The septic tank, whether it operates alone or in connection with a treatment system, requires an inspection at least every two years and pumping every 3 – 4 years. Visual inspections will indicate when the sludge in the tank is approaching the 1/3 full level in the first compartment.

This indicator identifies the need for the sludge to be removed in order to prevent suspended solids from leaving the tank, potentially causing problems further in the process.

Never enter a septic tank for any reason! Noxious gases are present, which are heavier than oxygen, and may cause death to anyone in contact with these fumes. A qualified and licensed professional only should perform inspection or entry into the tank.

Keep water use reasonable. Only use appliances such as dishwashers and washing machines that incorporate water conservation measures into their design. Use full loads only, to reduce quantity of water usage. lce machines that use a continual flow of water should be identified at the time of system design, as they will increase the required size of the septic system. Ensure that all showerheads, toilets, sinks and ‘low-flow’ devices are not leaky!

Minimize the use of spas and hot tubs, as they contain large volumes of water that may flush solids out of a septic tank. Food waste disposals are not recommended for septic tanks as larger solids are deposited into the septic tank and do not deteriorate into sludge.

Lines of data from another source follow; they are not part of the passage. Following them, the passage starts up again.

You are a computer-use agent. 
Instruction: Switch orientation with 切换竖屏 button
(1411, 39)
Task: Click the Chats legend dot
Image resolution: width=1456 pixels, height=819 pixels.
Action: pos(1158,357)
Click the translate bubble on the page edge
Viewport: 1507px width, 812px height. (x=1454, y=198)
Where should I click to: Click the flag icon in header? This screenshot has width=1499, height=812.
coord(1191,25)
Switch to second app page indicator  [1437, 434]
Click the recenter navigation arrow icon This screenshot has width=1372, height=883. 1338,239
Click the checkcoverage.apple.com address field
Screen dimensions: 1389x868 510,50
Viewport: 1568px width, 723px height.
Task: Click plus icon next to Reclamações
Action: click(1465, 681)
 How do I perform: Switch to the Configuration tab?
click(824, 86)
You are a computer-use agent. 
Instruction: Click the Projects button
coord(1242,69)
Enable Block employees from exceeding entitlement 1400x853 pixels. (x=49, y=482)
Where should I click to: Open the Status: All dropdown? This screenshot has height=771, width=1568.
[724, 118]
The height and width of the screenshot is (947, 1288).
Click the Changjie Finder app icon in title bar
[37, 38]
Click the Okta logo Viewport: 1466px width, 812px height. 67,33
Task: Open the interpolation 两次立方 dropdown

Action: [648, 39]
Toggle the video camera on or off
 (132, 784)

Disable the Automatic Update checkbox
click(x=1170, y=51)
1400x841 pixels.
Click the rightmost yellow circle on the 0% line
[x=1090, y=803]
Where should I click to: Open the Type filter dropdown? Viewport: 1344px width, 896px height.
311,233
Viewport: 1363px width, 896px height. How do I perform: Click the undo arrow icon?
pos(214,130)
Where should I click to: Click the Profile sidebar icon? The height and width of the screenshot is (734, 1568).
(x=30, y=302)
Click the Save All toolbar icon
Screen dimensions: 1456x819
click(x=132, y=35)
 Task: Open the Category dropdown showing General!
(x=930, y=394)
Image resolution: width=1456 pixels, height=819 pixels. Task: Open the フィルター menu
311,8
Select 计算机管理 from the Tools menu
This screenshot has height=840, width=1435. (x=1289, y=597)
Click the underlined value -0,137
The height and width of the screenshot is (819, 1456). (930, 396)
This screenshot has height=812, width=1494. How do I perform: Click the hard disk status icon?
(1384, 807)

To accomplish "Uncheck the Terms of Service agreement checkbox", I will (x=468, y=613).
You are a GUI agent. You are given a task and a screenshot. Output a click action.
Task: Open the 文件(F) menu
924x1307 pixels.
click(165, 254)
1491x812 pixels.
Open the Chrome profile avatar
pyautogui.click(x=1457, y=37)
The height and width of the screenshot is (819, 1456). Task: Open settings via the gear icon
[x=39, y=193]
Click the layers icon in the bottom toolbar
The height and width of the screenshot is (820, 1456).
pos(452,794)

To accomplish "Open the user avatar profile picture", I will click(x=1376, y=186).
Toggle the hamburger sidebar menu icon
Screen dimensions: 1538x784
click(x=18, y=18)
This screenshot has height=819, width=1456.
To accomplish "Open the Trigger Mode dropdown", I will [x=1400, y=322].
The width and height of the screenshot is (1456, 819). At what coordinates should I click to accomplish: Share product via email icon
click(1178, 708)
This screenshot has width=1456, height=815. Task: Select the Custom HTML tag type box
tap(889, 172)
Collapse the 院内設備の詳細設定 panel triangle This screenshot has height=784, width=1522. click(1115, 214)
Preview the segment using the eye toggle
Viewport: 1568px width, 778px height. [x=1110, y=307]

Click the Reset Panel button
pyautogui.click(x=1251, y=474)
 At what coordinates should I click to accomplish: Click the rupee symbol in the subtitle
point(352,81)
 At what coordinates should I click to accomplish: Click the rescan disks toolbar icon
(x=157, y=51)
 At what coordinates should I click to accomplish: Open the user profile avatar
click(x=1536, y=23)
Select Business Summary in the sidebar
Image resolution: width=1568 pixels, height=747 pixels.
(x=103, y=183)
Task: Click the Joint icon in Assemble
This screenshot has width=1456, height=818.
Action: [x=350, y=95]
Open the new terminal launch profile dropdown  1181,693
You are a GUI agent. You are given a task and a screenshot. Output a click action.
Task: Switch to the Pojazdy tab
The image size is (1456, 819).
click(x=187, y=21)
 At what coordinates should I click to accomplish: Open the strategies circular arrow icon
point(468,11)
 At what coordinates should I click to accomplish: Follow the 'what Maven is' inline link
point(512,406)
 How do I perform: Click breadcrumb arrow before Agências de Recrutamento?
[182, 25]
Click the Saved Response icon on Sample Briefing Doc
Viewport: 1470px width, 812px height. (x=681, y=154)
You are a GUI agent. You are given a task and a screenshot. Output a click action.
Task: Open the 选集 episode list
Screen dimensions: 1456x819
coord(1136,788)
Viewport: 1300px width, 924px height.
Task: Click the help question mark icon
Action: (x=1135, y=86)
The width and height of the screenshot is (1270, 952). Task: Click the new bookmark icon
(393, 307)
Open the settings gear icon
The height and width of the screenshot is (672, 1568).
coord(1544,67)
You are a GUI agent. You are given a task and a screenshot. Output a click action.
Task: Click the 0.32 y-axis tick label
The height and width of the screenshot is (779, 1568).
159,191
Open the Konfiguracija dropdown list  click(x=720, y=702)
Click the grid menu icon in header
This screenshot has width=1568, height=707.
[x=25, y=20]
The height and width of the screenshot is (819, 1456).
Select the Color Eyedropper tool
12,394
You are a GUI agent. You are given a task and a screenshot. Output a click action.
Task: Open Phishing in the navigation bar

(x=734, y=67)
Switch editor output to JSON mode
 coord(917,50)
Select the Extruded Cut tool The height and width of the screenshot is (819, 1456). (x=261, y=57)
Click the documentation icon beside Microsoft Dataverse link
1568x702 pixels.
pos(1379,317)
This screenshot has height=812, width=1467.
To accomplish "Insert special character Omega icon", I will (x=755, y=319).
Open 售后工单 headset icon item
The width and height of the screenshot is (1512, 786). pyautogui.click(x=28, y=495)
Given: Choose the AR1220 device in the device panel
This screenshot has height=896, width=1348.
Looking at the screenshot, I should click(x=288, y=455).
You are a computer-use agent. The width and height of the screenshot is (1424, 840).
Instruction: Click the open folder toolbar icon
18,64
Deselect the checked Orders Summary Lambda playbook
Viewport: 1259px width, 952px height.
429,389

A septic tank is not a garbage disposal! Keep the following items out of the septic tank:

Water softener backwash

Solvents, volatile organics

Coffee Grounds

Cooking fats and oils

Disposable diapers

Facial tissue

Condoms

Bleach pucks

Detergent with dry bleach crystals

Herbicides or pesticides

Eaves trough run-off

Cosmetic products

Developing chemicals

Palm oil

Excessive use of hair gels, conditioners, etc.

Dead pets

Expired or unused medications

Bandages, cotton swabs

Paints – all kinds

Grease – commercial and industrial

Bones

Cigarette butts

Paper towels

Sanitary pads and tampons

Disposable gloves

Antibacterial products – hand soap, dishwashing liquid

Peppermint oils

Sump pump discharge

Foundation drainage

Industrial cleaners, ex. Lye, Vim Film (with or without bleach)

Floor drains – residential or industrial

Large volumes of olive oil

Anti-dandruff or medicated shampoo

Carpet or upholstery cleaners

Disinfectants, germicides

Toilet cleaners should say safe for septic and be used conservatively

Please note all persons undergoing any form of medical radiation treatments, or possessing any form of irregular immune system response, will affect the health of the septic tank.

Any further questions or concerns regarding the health of your septic tank can be directed to your local sewage system installer or hauler.